According to the Hartford Courant, Connecticut's new bill would empower state regulators to allow sports betting within the state, but the law would not take effect if in conflict with PASPA or any other federal law. As of June 23, a copy of the bill had yet to be posted on Connecticut's publicly available legislative website.


Maryland House Bill No. 989 was introduced on Feb. 9 and calls for the establishment of a task force to "study the implementation of sports gaming in the state." The draft legislation includes the allocation of a "sports gaming license" and the ability to accept wagers on sporting events if the bettor is at least 21 years of age. The proposed Maryland legislation would only come into effect if federal law allowed it.

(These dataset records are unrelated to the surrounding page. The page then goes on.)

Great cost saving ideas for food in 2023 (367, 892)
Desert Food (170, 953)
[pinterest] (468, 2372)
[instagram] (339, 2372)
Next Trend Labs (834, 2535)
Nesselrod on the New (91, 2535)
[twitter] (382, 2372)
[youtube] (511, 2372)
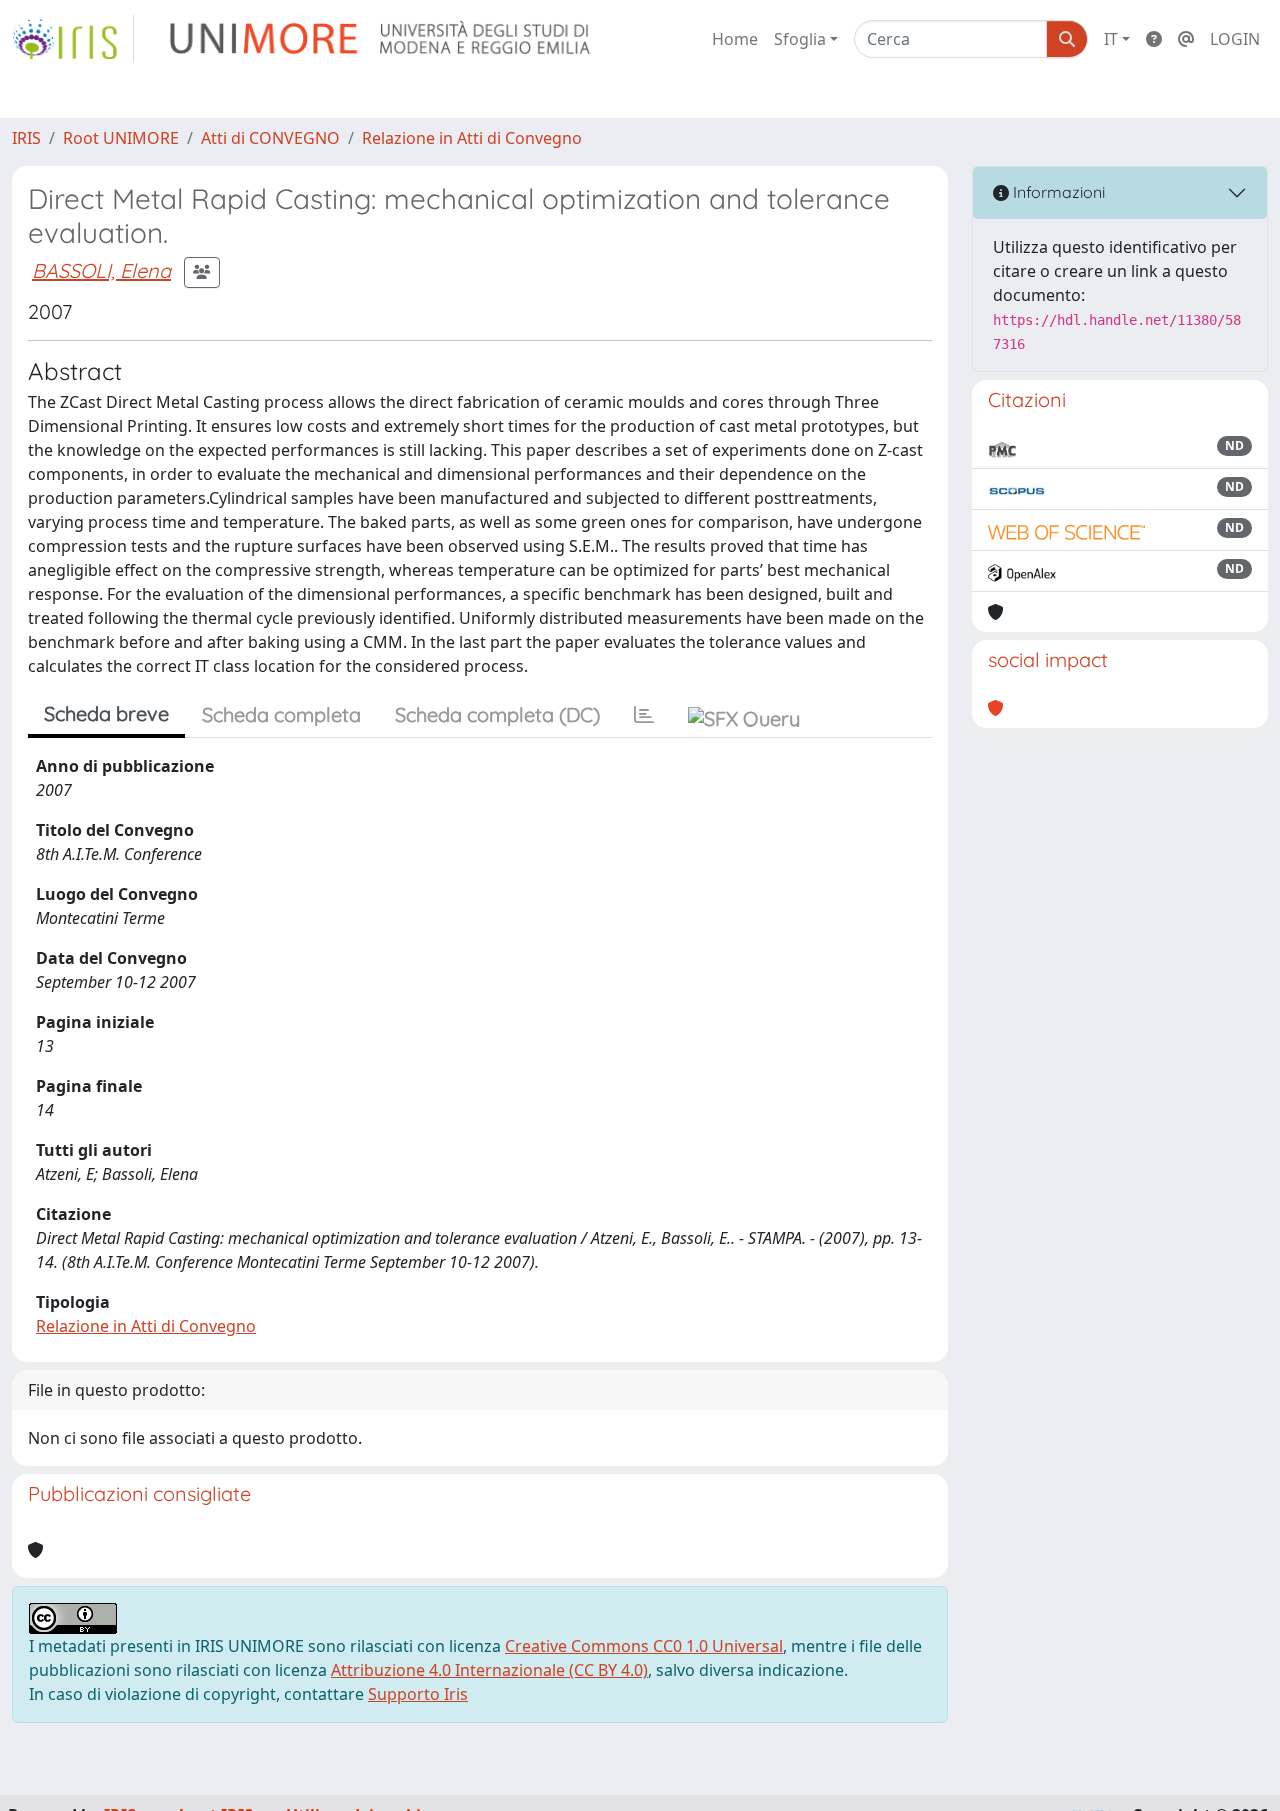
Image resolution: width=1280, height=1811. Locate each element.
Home (735, 39)
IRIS (26, 138)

On Jan. 18, legislation was introduced to amend the state's current gaming control law. Michigan's proposed bill would allow any holder of a casino license to "accept wagers on sporting events." The state's gaming board would be required to "promulgate rules to regulate the conduct of sports betting under this act."

New Jersey

In addition to the legislation part of the long-running court case with the five sports leagues, New Jersey has also seen a "nuclear option" introduced. The proposal -- bent on getting around PASPA's ban -- would be a full repeal of "all NJ laws against sports betting," according to State Sen. Raymond Lesniak. A bill to "remove and repeal all State laws and regulations prohibiting and regulating the placement and acceptance ... of wagers on professional, collegiate, or amateur sport contests or athletic events" was introduced late last year.

New York

Bill S01282 "authorizes gambling on professional sporting events and athletic events sponsored by universities or colleges." The New York bill would allow gambling to take place at any authorized racetrack, off-track-betting location or casino in the state. The proposed legislation mandates that all proceeds from any sports gambling be applied to education.

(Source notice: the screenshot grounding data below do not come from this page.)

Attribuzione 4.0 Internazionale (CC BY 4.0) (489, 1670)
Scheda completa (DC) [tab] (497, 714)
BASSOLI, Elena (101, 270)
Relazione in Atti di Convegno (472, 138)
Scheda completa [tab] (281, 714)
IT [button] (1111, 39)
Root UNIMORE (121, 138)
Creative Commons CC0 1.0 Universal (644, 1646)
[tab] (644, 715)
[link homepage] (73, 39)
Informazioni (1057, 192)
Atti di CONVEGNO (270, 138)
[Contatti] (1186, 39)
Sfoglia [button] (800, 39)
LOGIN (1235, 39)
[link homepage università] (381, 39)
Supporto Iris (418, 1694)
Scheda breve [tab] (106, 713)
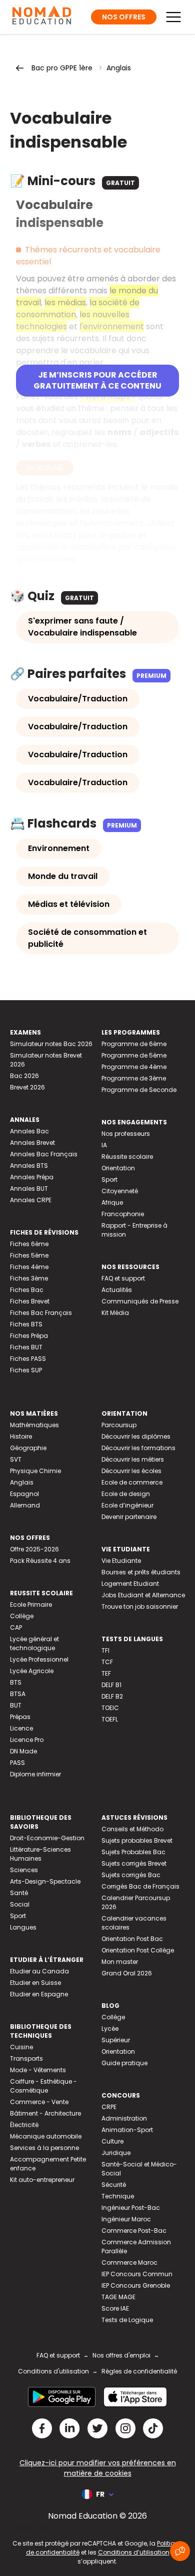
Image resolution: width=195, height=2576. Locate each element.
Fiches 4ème (29, 1267)
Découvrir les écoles (132, 1471)
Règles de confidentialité (139, 2371)
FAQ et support (123, 1278)
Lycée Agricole (32, 1671)
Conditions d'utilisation (53, 2371)
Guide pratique (125, 2063)
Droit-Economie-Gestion (47, 1838)
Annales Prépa (32, 1177)
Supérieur (116, 2040)
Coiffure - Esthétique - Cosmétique (43, 2086)
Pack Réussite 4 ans (40, 1560)
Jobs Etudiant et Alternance (143, 1595)
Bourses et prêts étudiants (141, 1572)
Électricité (24, 2125)
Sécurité (114, 2184)
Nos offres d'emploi (121, 2355)
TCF (107, 1662)
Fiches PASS (28, 1358)
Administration (124, 2118)
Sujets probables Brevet (137, 1840)
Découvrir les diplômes (136, 1436)
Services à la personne (44, 2148)
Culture (113, 2141)
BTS (16, 1682)
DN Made (23, 1751)
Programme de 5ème (134, 1055)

Pending legislation would allow the Oklahoma governor to expand the tribal-state compact and include "sports pools." The expansion would consist of "wagering on the outcome of one or more competitive games in which athletes participate, or on one or more performances of such athletes in such games where all bets are placed in a common pool or pot from which all player winnings, prizes and direct costs are paid." The proposed bill would only take effect if permitted by federal law.



Pennsylvania saw two sports betting bills introduced in 2017. Senate Bill No. 750 would expand current gaming law to allow sports wagering. The Senate bill defines sports wagering as the "business of accepting wagers on sporting events or on the individual performance statistics of athletes in a sporting event or combination of sporting events by any system or method of wagering, including, but not limited to, exchange wagering, parlays, over-under, money line, pools and straight bets." House Bill No. 519 includes the same definition and also provides for applicants to receive a sports betting "certificate" upon approval from the regulatory board.

South Carolina

House Bill No. 3102 would amend South Carolina's Constitution to allow "sports betting on professional sports." Any betting would be "strictly" regulated and limited to "specified" areas. According to a court document from the now-resolved New York daily fantasy litigation involving DraftKings and FanDuel, South Carolina's current definition of gambling "includes betting money on the outcome of any 'game,' regardless of the skill involved in the game."

West Virginia

On March 1, a bipartisan group of lawmakers introduced a bill titled "Legalizing Sport Pool Betting." The legislation would allow the state's lottery commission "to promulgate legislative rules establishing sports betting." The bill also includes language indicating that is a direct affront to PASPA, finding that "federal law prohibiting sports betting in West Virginia is unconstitutional."